Word for word, copy the line containing "Image resolution: width=310" and every line after it in the records below, leaving pictures out.

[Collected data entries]
-----

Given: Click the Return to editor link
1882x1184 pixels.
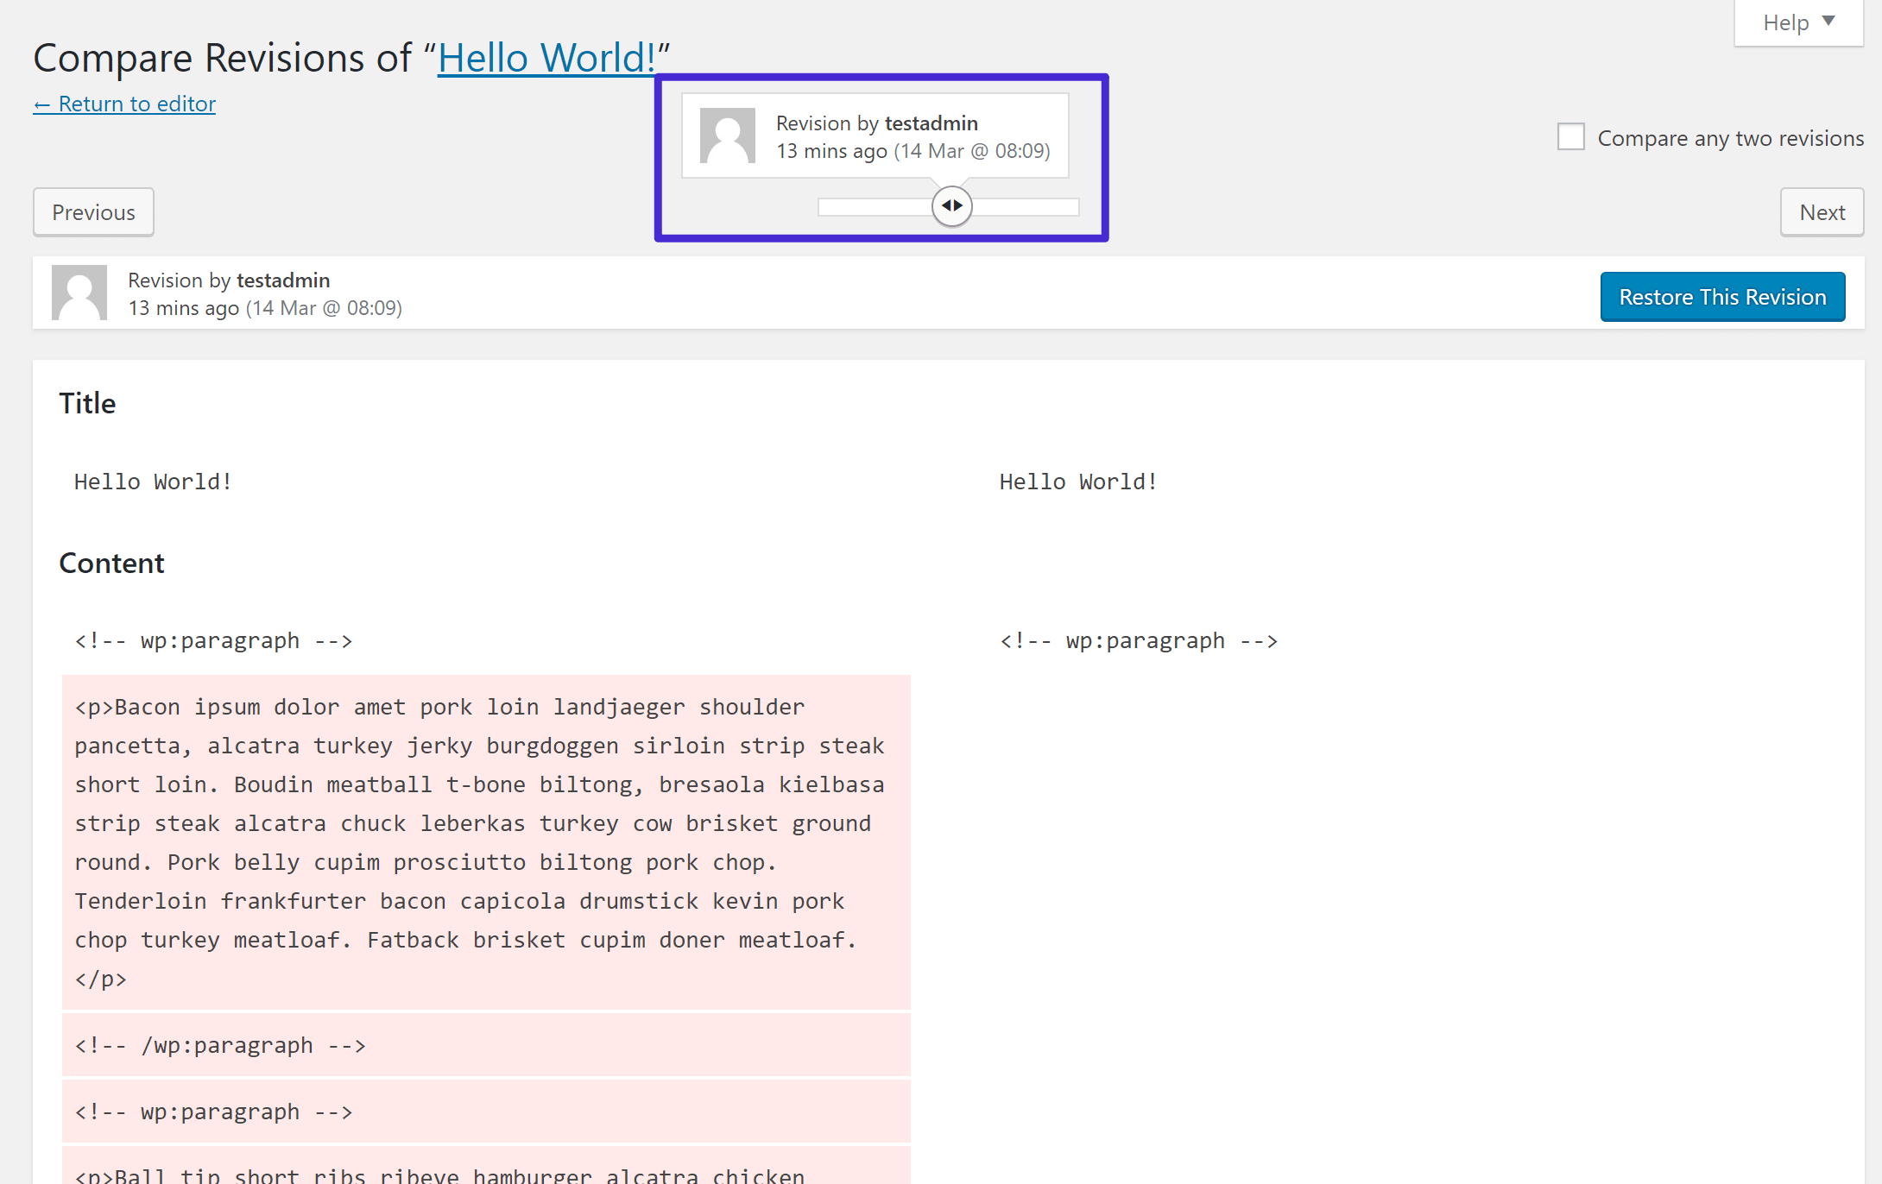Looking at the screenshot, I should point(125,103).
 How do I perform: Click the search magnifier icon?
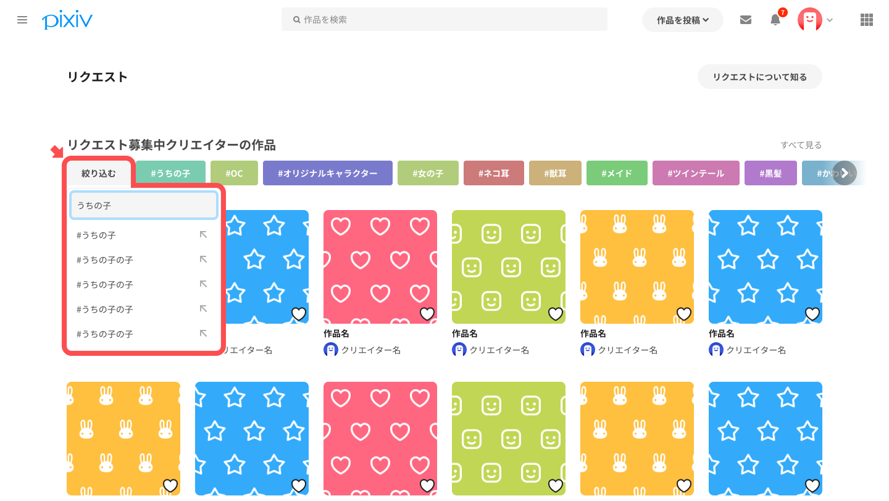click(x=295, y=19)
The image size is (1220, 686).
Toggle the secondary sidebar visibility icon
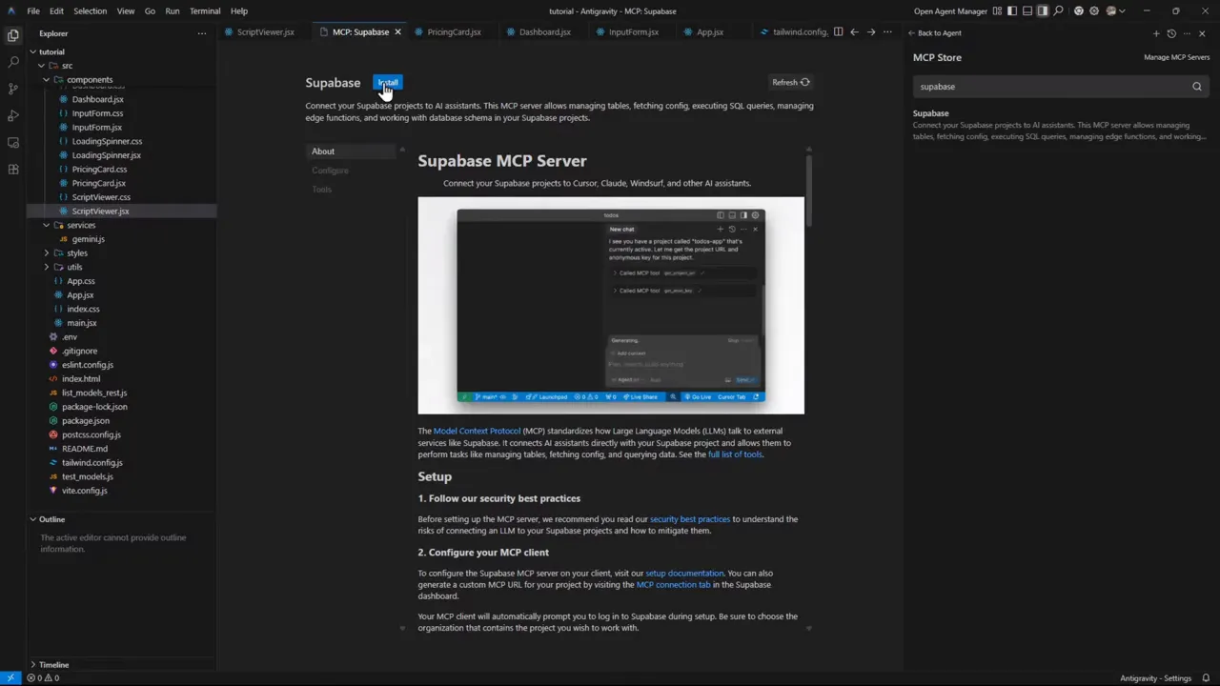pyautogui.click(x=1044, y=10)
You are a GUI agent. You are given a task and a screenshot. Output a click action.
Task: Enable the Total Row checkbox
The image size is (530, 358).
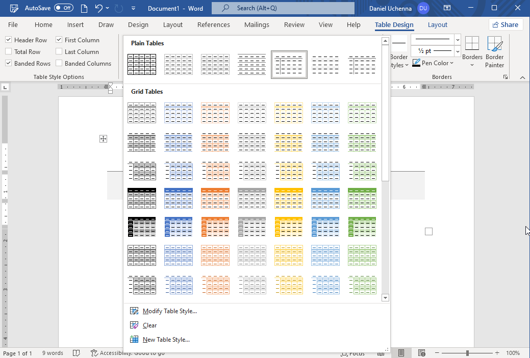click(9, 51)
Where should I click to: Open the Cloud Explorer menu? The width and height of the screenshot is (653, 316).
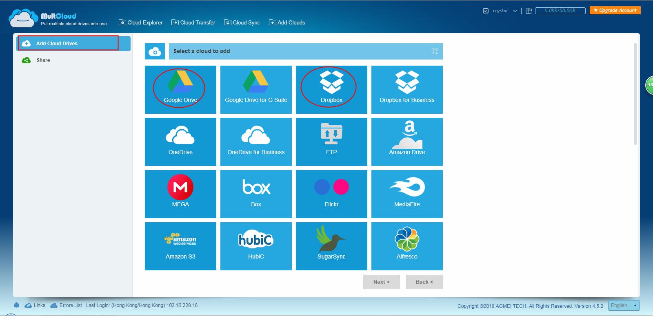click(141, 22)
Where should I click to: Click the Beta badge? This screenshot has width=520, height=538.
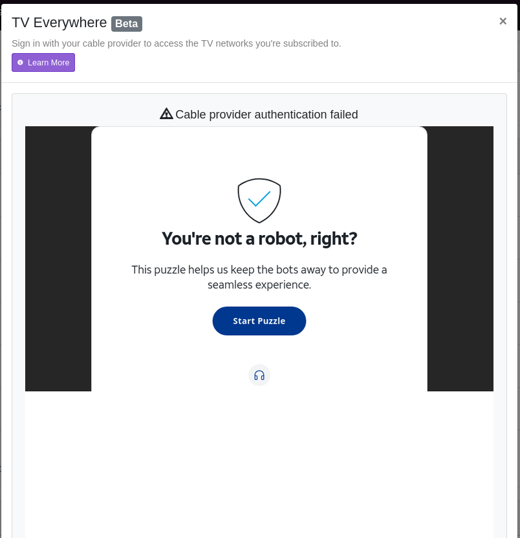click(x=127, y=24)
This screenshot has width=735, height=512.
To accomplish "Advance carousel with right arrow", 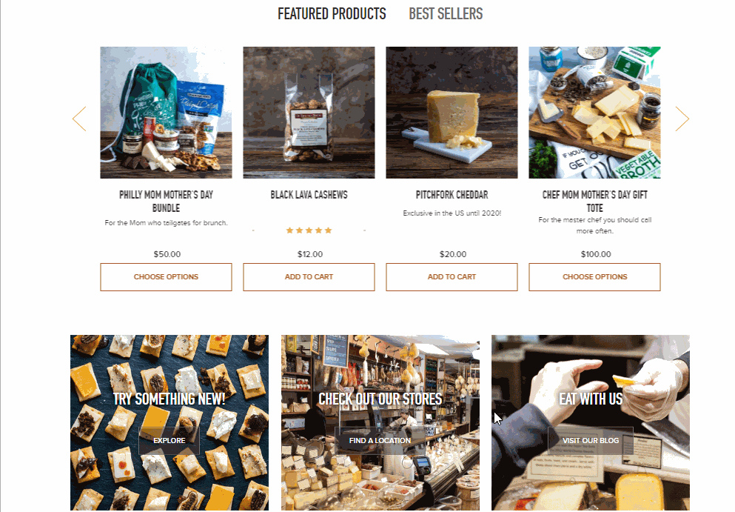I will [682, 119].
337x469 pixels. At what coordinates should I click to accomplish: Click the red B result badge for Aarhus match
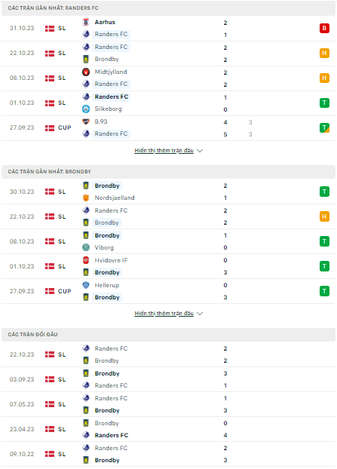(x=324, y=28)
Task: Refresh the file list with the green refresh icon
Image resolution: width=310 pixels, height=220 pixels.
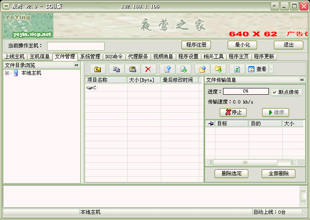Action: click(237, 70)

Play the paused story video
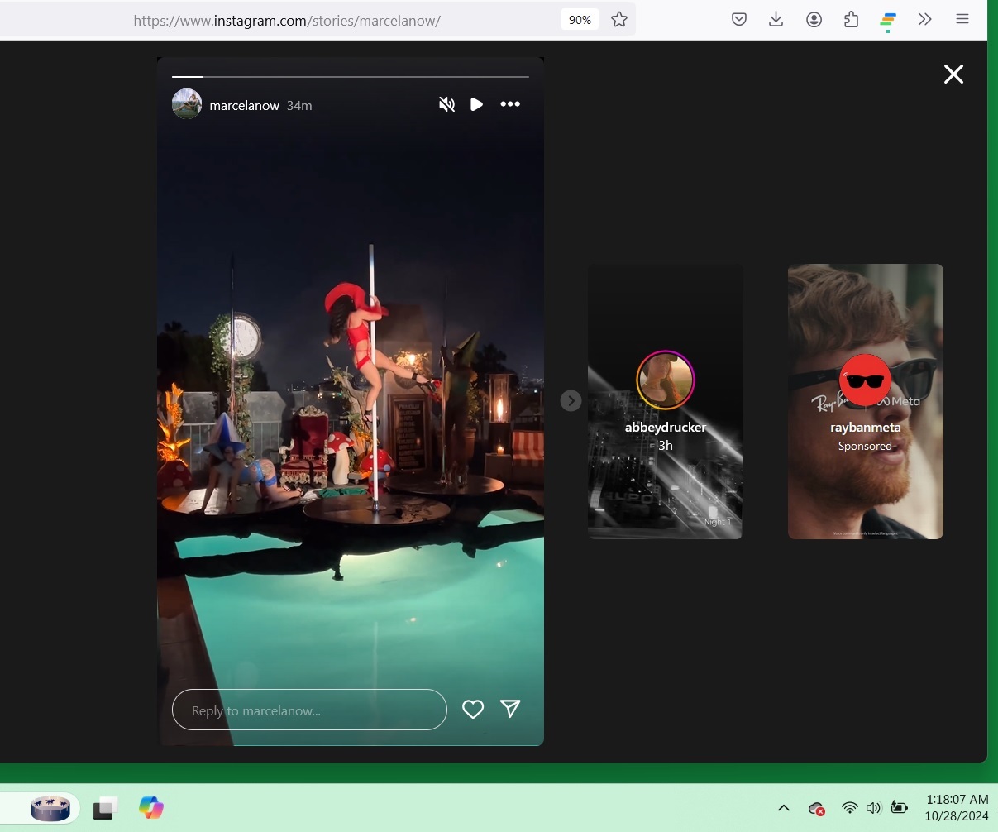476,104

-----

## Output below
Image resolution: width=310 pixels, height=220 pixels.
Action: click(237, 70)

Play the paused story video
476,104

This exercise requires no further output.